In this use case, we want to build the following regression model (shown below in a 3D graph) that predicts the revenue of a movie according to a given director and starring actor.

Somemore, since we are passionate by cinema and since we like novel original movies, we want to evaluate how successful (measured in terms of profit) would be a movie made with the following 22 unprecedented combinations of directors and starring actors (in the table we want to predict the RIC column) :

The dataset to train the model is built according to a numerical feature called « Revenues Over Investments Quotient » (ROIQ) that shows how far all the budgets of the movies in which an individual has been involved during his professional life has been turned into profit. In other terms, the global ability of this individual to participate in successful movies. More precisely, the ROIQ of an individual is the sum of all the revenues divided by the sum of all the budgets of the movies in which he has been involved during his professional life.
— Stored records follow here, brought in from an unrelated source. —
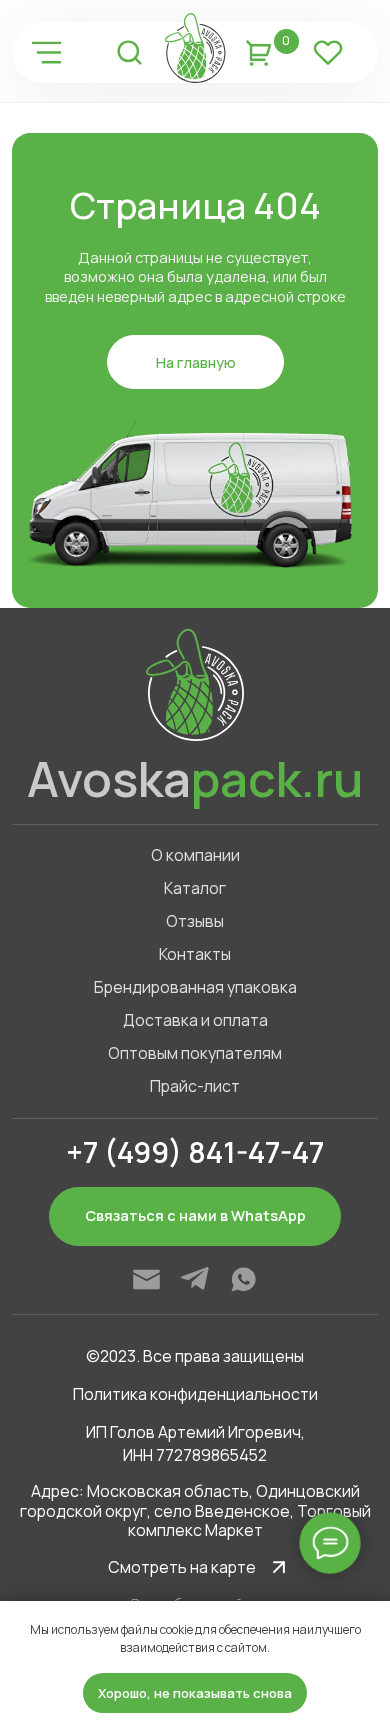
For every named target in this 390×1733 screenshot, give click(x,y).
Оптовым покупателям (195, 1053)
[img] (46, 52)
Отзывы (195, 921)
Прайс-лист (195, 1086)
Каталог (195, 888)
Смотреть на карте (182, 1567)
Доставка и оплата (195, 1020)
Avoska (195, 778)
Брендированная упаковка (195, 987)
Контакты (195, 954)
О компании (195, 855)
The first step of the dataset preparation is to build two tables associating each individual with his ROIQ value : one table for the directors and the other one for the actors. Here follows the 40 first rows of these two tables :

Then – using the two previous ROIQs tables – the second step is to build a table of movies, and for each movie to provide the director with his ROIQ value, the starring actor with his ROIQ value, the budget of the movie, the revenue of the movie, and another feature called « Return on Investment Coefficient » (RIC) which is the revenue divided by the budget corresponding to this movie. For instance, a RIC value of 1.1508179 means that for 1$ invested, the corresponding movie lead to 1.1508179$ of revenue. We obtain a table of 145 rows whose first 40 rows are as below :

We load this dataset in R after setting the working directory with the following script :

setwd([WORKING DIRECTORY])

#loading the dataset

dataset_all = read.csv('cinema_dataset.csv')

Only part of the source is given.